Dia menjabarkan, dari 300 surat itu, 65 surat di antaranya berisi transaksi keuangan perusahaan atau badan atau perorangan yang tidak ada kaitan dengan pegawai Kementerian Keuangan. Namun, katanya, surat itu dikirim ke Kemenkeu karena transaksi tersebut berkaitan dengan fungsi Kemenkeu seperti transaksi ekspor dan impor.
"65 surat itu nilainya Rp253 triliun. Jadi artinya PPATK menengarai ada transaksi dalam perekonomian entah itu perdagangan, pergantian properti yang ditengarai ada mencurigakan dan itu dikirim ke Kementerian Keuangan supaya Kementerian Keuangan bisa follow up, tindak lanjuti sesuai fungsi kita," katanya.
Kemudian, ada 99 surat yang dikirim PPATK kepada aparat penegak hukum dengan nilai Rp74 triliun. Sisanya, baru lah surat yang menyangkut dengan pegawai di Kemenkeu.
"Sedangkan 135 surat dari PPATK tadi yang menyangkut ada nama pegawai Kementerian Keuangan, nilainya jauh lebih kecil, karena tadi Rp253 triliun plus 74 itu sudah lebih dari Rp300 triliun," ucapnya.
Dia mencontohkan salah satu surat berisi transaksi mencurigakan yang telah ditindaklanjuti oleh Ditjen Bea Cukai Kemenkeu. Surat itu dikirim PPATK pada 19 Mei 2020.
Dia menyebut pada surat itu berisi soal transaksi Rp189,27 triliun. Karena angka yang besar, Kemenkeu langsung menelusuri hal tersebut dan tidak menemukan hal mencurigakan karena transaksinya dilakukan pelaku ekspor dan impor. Setelah dilihat, dari Bea Cukai lalu meneliti nama-nama 15 entitas. Mereka adalah yang melakukan ekspor impor emas batangan dan emas perhiasan dan kegiatan money changers.
Dia mengatakan angka transaksi dari 15 entitas itu naik dan turun, terutama saat pandemi Covid-19 terjadi. Dia juga mengatakan sudah membahas soal surat itu dengan PPATK pada September 2020.
"Waktu Bea Cukai mengatakan tidak menemukan di Bea Cukai ada kecurigaan, maka Pajak masuk," ujarnya.

____

## TUGAS A
Menurut teks halaman, mengapa 65 surat dari PPATK tetap dikirim ke Kemenkeu meskipun transaksinya tidak berkaitan dengan pegawai Kementerian Keuangan?
## TUGAS B
Ubah bagian teks halaman yang dibuka dengan kata-kata "Kemudian, ada 99" dan ditutup dengan "pegawai di Kemenkeu.", dengan mengganti "aparat penegak hukum" menjadi "lembaga penegak hukum".

____

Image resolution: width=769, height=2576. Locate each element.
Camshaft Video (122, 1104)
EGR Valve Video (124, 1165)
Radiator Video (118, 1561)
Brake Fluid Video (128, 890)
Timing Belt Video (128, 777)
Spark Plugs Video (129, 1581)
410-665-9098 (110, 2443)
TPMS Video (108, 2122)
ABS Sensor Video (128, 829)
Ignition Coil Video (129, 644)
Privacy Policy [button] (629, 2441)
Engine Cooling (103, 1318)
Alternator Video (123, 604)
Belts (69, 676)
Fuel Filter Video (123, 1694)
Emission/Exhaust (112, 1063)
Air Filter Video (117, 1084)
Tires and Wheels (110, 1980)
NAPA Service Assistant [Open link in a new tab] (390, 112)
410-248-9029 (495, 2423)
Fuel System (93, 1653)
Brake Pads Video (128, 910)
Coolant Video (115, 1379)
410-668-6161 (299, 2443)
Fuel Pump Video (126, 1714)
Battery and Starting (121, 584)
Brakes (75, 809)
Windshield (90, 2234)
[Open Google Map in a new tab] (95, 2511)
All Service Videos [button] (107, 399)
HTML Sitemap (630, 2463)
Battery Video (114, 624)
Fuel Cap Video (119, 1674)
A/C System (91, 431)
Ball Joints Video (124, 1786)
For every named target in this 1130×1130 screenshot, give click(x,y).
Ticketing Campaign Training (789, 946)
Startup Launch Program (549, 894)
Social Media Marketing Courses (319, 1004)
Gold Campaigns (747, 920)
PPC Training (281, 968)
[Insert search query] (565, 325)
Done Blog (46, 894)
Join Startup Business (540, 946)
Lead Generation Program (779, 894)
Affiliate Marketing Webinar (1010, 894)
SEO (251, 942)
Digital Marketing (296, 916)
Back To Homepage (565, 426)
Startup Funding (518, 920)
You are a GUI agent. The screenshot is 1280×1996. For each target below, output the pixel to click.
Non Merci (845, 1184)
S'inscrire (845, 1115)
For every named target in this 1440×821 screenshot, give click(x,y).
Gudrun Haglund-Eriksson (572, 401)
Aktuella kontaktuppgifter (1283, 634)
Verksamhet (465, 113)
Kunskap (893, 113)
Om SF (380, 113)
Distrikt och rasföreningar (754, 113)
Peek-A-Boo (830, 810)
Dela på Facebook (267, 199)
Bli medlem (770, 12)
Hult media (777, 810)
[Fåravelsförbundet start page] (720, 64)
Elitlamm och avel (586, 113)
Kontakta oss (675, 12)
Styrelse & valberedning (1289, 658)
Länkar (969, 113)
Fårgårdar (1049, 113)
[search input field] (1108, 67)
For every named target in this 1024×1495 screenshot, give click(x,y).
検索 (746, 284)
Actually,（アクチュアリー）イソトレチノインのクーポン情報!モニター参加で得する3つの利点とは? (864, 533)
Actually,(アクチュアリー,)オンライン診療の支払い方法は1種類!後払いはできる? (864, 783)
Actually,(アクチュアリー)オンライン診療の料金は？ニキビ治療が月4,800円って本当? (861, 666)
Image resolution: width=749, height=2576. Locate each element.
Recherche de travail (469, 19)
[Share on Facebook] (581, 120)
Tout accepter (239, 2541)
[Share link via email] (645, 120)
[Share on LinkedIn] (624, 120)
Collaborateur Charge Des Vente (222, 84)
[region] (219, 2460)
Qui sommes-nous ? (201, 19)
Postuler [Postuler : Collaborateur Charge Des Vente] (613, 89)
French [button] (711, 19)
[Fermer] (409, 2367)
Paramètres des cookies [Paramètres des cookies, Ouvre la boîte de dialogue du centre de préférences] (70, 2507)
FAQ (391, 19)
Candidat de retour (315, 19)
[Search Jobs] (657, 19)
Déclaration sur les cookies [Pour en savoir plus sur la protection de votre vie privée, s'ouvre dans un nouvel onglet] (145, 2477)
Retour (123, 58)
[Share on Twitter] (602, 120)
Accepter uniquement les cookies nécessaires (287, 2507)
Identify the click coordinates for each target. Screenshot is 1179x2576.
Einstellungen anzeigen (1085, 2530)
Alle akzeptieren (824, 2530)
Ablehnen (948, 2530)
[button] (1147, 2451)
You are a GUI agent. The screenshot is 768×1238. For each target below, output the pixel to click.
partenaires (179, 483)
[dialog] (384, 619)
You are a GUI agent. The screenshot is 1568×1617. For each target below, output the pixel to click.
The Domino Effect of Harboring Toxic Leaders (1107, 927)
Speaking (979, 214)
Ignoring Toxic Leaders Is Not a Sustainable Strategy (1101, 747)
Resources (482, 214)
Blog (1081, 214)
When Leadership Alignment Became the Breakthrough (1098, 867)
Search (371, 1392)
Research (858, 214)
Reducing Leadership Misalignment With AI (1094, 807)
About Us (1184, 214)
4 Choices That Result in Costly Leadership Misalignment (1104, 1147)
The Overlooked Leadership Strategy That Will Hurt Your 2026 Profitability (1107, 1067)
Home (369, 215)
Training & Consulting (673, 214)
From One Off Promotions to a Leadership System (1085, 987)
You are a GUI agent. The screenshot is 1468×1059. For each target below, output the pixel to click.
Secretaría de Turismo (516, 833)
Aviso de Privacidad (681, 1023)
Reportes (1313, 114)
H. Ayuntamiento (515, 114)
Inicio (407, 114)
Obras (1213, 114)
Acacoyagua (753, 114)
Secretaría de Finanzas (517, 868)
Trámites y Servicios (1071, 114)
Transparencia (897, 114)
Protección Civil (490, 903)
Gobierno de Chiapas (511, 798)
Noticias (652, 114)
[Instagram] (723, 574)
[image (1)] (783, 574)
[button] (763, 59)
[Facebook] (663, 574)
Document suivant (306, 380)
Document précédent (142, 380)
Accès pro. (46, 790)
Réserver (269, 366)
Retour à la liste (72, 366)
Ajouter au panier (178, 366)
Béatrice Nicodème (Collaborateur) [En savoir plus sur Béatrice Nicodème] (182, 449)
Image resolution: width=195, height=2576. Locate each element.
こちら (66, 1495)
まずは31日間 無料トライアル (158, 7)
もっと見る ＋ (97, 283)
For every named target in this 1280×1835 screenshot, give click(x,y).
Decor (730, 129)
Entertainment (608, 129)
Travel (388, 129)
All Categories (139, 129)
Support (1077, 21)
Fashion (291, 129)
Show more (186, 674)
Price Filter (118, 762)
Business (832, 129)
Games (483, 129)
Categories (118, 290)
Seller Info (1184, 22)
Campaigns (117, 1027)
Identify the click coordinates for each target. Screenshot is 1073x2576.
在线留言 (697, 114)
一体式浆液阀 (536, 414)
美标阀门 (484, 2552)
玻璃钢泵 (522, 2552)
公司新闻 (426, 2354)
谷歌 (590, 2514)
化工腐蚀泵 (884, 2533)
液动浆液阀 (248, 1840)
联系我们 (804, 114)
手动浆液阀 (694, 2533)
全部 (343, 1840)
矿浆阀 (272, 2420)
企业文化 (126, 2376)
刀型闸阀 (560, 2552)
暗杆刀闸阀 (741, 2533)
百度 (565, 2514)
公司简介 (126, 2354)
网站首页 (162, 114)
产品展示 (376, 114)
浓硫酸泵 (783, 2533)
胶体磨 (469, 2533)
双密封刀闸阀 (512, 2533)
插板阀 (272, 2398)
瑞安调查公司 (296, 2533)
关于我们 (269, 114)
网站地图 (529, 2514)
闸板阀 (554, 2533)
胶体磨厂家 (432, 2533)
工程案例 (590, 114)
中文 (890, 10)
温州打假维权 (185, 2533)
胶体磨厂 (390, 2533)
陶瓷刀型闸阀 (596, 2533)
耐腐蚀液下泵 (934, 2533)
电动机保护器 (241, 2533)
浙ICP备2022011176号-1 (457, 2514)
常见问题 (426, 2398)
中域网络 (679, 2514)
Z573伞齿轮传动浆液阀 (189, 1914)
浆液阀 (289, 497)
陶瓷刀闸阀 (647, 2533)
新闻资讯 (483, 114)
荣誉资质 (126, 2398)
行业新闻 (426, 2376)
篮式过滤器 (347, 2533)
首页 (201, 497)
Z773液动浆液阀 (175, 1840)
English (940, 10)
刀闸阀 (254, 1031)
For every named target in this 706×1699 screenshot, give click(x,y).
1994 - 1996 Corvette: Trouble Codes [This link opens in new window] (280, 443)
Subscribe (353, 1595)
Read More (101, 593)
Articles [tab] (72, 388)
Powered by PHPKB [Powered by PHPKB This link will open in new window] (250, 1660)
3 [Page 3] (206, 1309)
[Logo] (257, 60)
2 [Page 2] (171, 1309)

____

## JAWABAN DIHARAPKAN A
Surat itu dikirim karena transaksinya berkaitan dengan fungsi Kemenkeu, seperti transaksi ekspor dan impor. Dengan begitu, Kementerian Keuangan bisa menindaklanjutinya sesuai fungsinya.

## JAWABAN DIHARAPKAN B
Kemudian, ada 99 surat yang dikirim PPATK kepada lembaga penegak hukum dengan nilai Rp74 triliun. Sisanya, baru lah surat yang menyangkut dengan pegawai di Kemenkeu.